What is being asked ▸ Reproduce word for word the stretch of the entries from the line containing "Login (44, 555)" through the end of the entries. Omit the pictures.

Entries for locating text and elements:
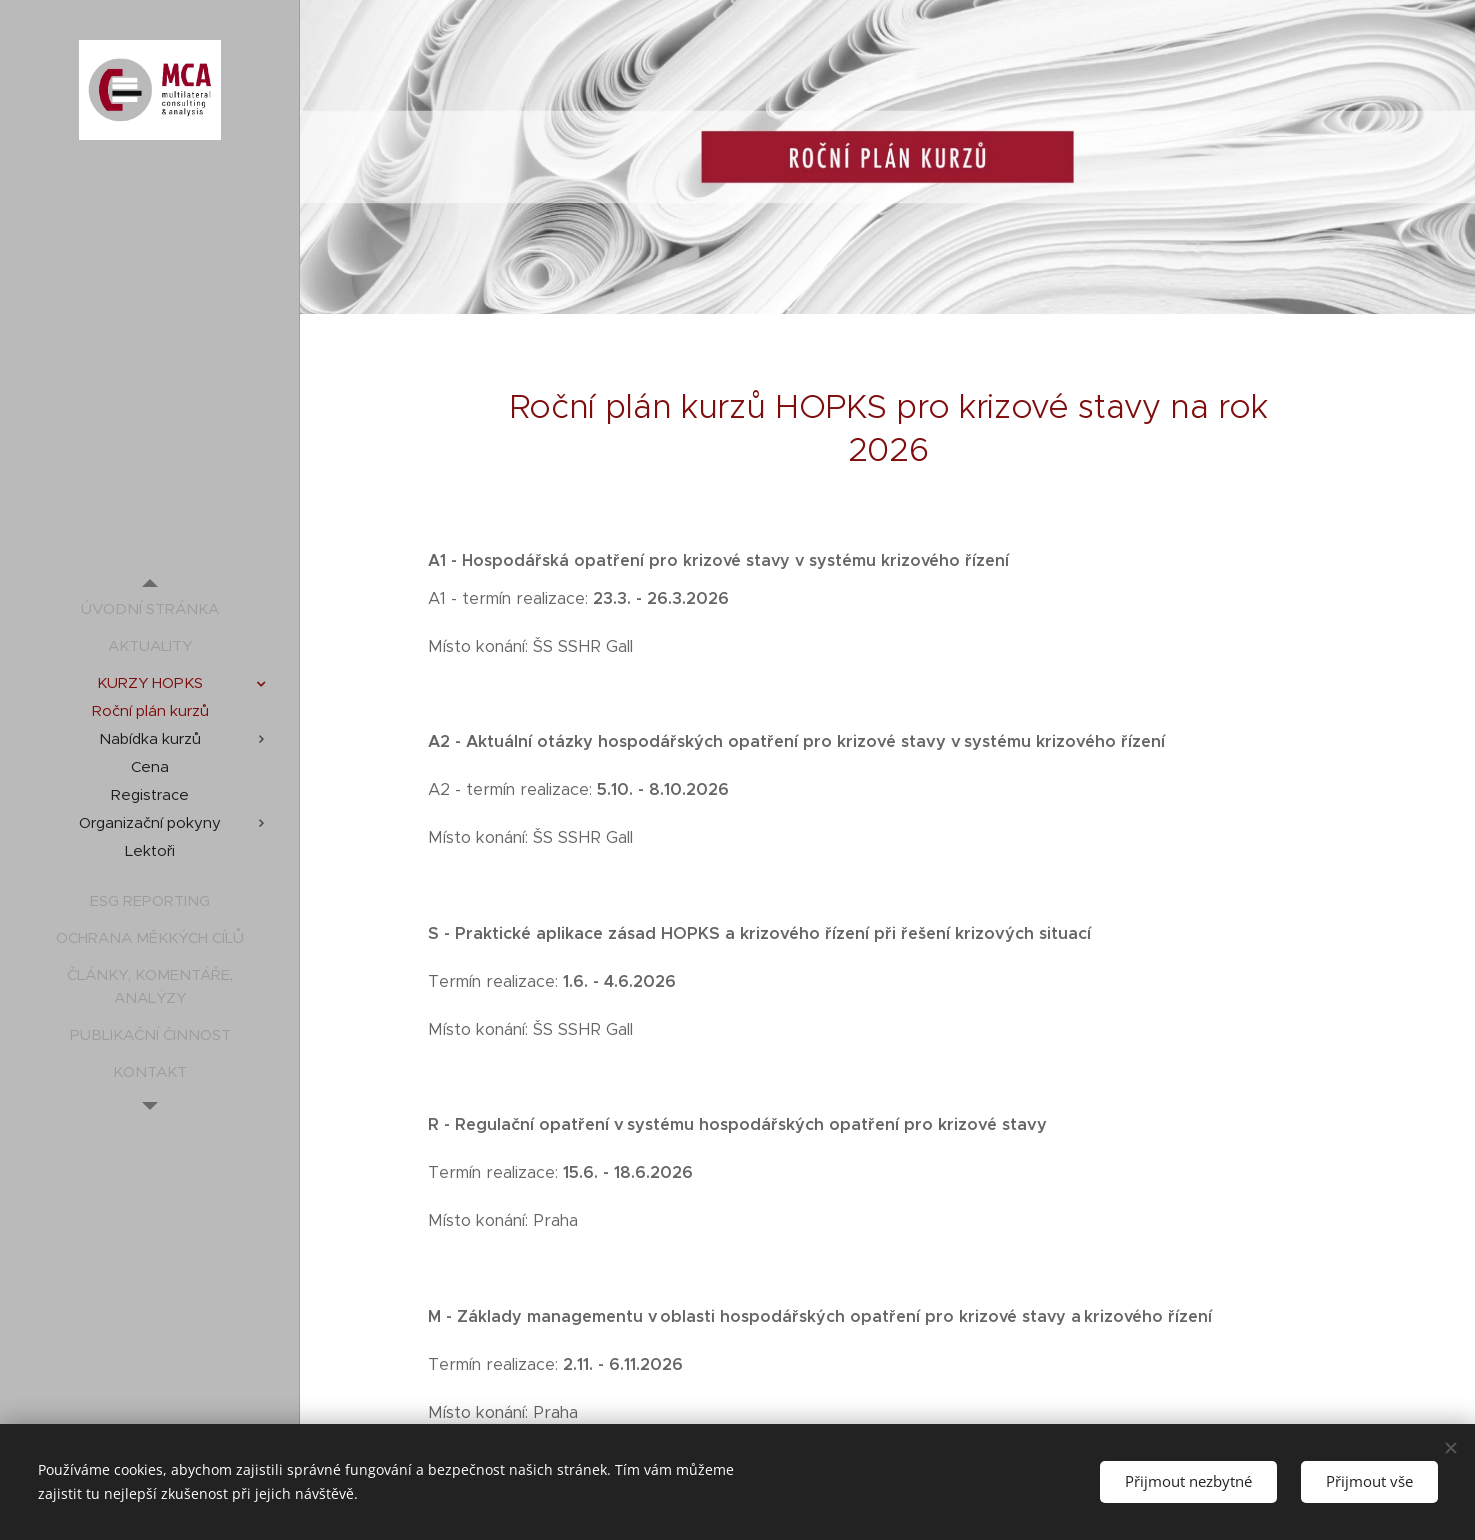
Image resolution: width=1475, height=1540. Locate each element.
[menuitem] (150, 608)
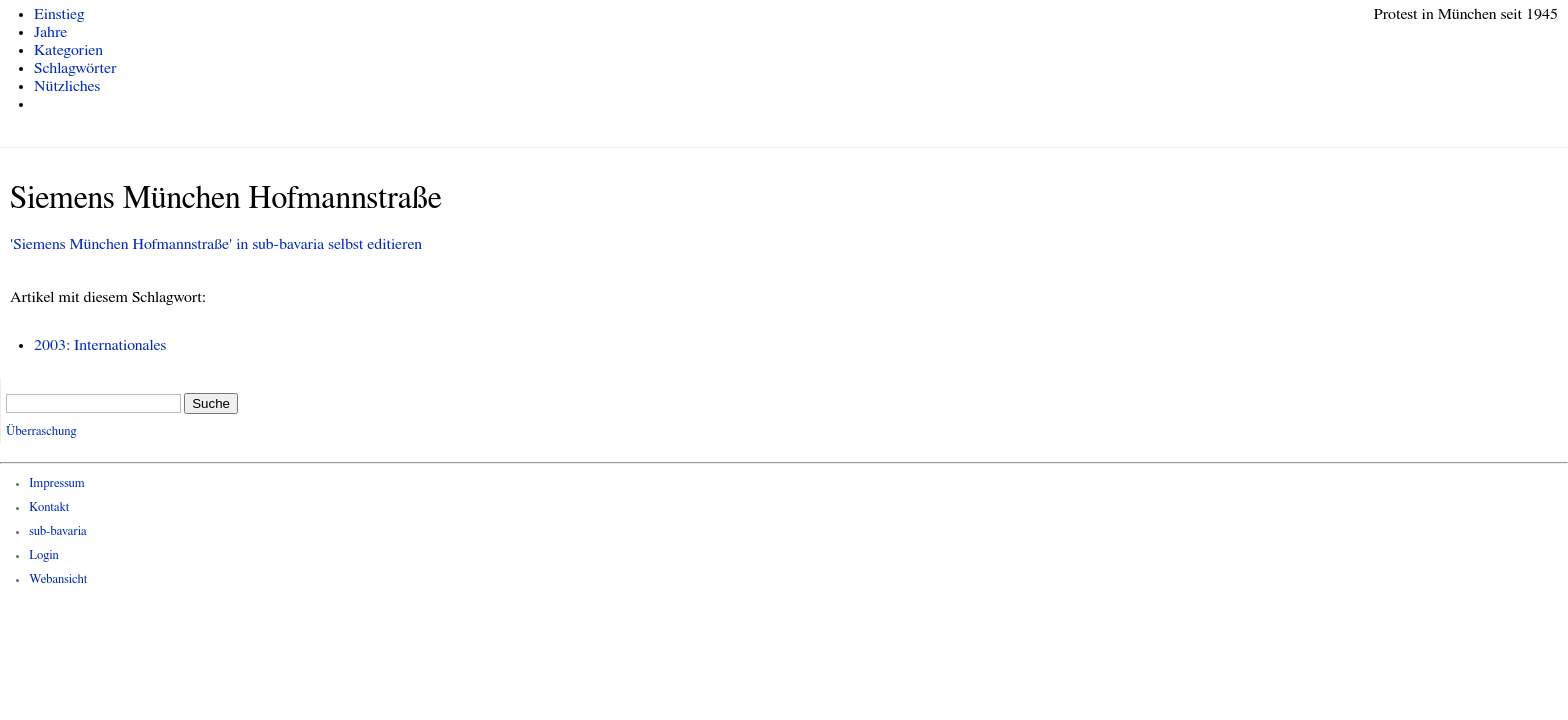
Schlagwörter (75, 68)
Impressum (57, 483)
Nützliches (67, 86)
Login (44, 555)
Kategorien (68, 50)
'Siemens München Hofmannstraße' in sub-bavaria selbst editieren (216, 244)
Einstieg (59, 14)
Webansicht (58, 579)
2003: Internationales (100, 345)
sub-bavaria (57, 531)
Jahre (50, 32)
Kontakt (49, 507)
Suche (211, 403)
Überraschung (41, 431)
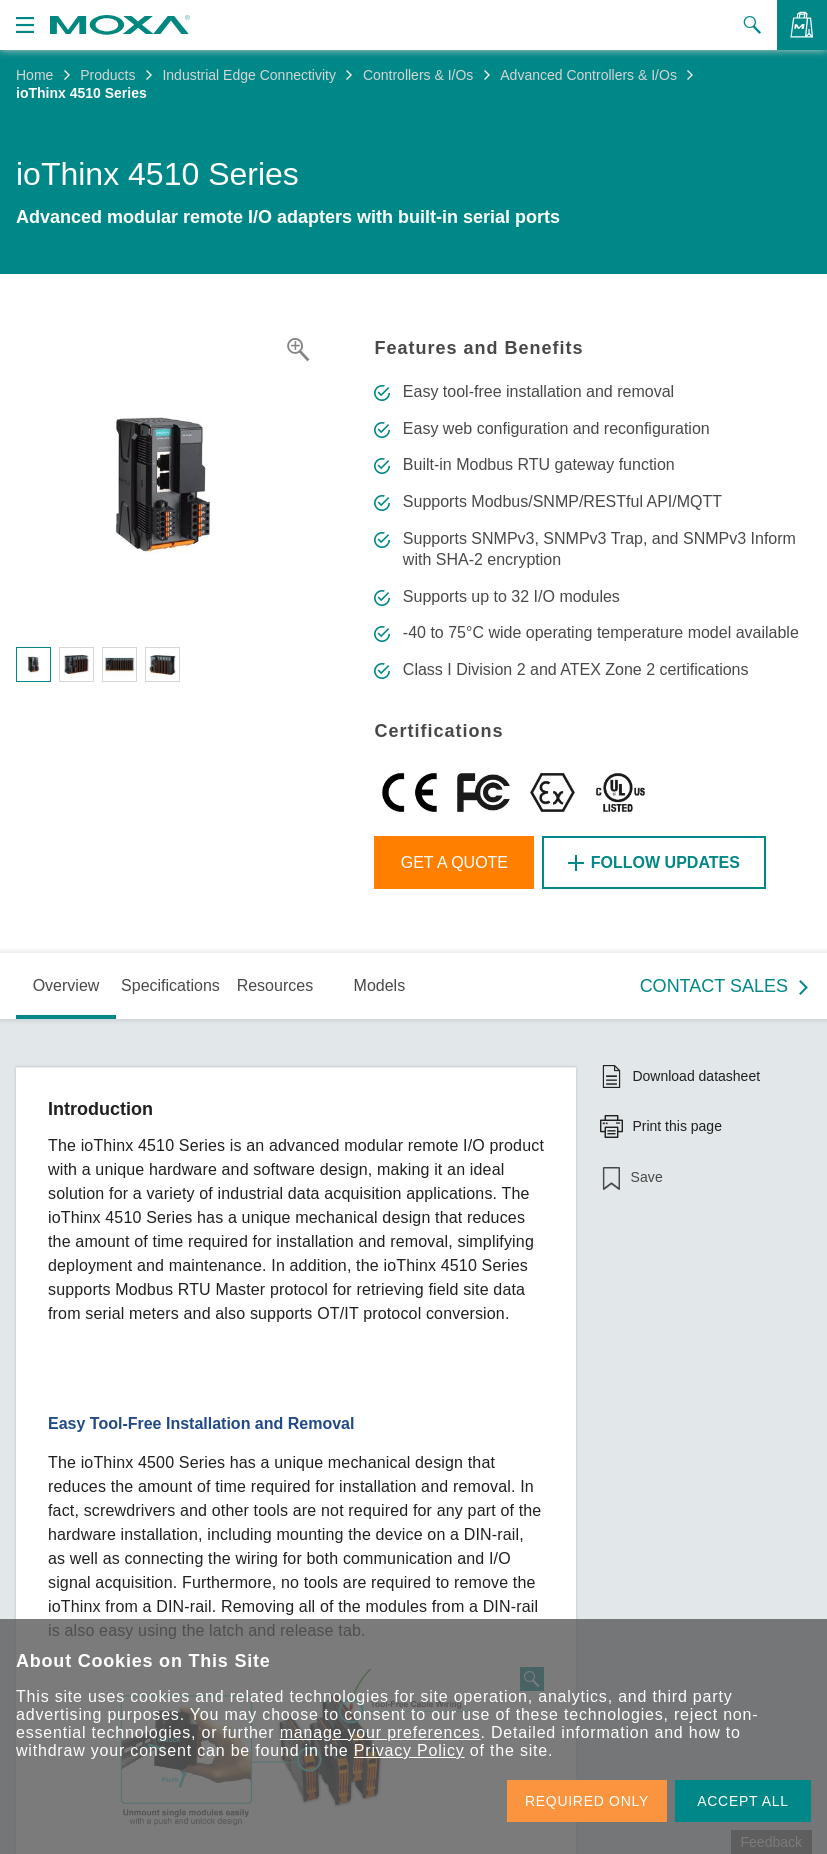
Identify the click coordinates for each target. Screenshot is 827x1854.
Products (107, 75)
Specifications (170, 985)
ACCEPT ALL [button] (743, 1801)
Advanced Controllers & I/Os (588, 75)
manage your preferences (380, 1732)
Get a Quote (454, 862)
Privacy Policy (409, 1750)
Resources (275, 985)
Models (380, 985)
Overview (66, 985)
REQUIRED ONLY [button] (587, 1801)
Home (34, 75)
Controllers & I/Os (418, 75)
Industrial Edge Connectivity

Solved problem ▸
Login (44, 555)
Kategorien (68, 50)
'Siemens München Hofmannstraße' in sub-bavaria selbst editieren (216, 244)
Einstieg (59, 14)
Webansicht (58, 579)
2003: Internationales (100, 345)
sub-bavaria (57, 531)
Jahre (50, 32)
Kontakt (49, 507)
Suche (211, 403)
Überraschung (41, 431)
Identify the click coordinates for each target. Screenshot is 827x1854.
Products (107, 75)
Specifications (170, 985)
ACCEPT ALL [button] (743, 1801)
Advanced Controllers & I/Os (588, 75)
manage your preferences (380, 1732)
Get a Quote (454, 862)
Privacy Policy (409, 1750)
Resources (275, 985)
Models (380, 985)
Overview (66, 985)
REQUIRED ONLY [button] (587, 1801)
Home (34, 75)
Controllers & I/Os (418, 75)
Industrial Edge Connectivity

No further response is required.